Piperine, present in black pepper, is responsible for the pungency upon which its flavour depends. The spiciness of black pepper is due to the chemical piperine, an alkaloid compound of the phenanthrene type, which acts as an irritant to the eyes and mucous membranes. Black pepper contains 7–20% piperine by mass.
The pungency of black pepper is due to the chemical piperine, a phenanthrene alkaloid
that stimulates the skin’s heat sensors (thermoreceptors) like other such compounds such as capsaicin in chili peppers
and tetrahydrocannabinol in cannabis resin.

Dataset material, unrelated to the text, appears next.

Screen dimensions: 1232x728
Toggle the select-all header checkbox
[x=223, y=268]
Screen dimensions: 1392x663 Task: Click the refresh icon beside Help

When consumed orally it is completely metabolized into other non-pungent compounds and has no measurable pungency despite containing piperine.

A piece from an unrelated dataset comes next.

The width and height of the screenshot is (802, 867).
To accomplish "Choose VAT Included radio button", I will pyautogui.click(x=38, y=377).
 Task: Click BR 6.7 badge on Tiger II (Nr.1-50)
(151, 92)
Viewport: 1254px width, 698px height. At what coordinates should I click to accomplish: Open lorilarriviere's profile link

It is native to India and other parts of South Asia. The pepper plant is a tropical perennial, and can grow to a height of 5-6 feet (1.5-1.8 meters). The stems are erect and branched, and have thorns. The leaves are evergreen, dark green in color, ovate-shaped and 4-6 inches long. The flowers are white and bell-shaped, while the fruits are berrylike pods that turn black when fully ripe.
Modern pepper varieties differ from their ancient counterparts in that they are less pungent, and have different flavor characteristics. Most significant of these is the loss of the characteristic pungency of wild varieties due to selective breeding. This has been described by food historian Ian Mortimer as “the most important change in the history of spice”.
The modern varieties with their lower pungency also yield a higher quantity of pepper per plant than do wild plants; this also was an important factor in increasing pepper’s popularity around the world.”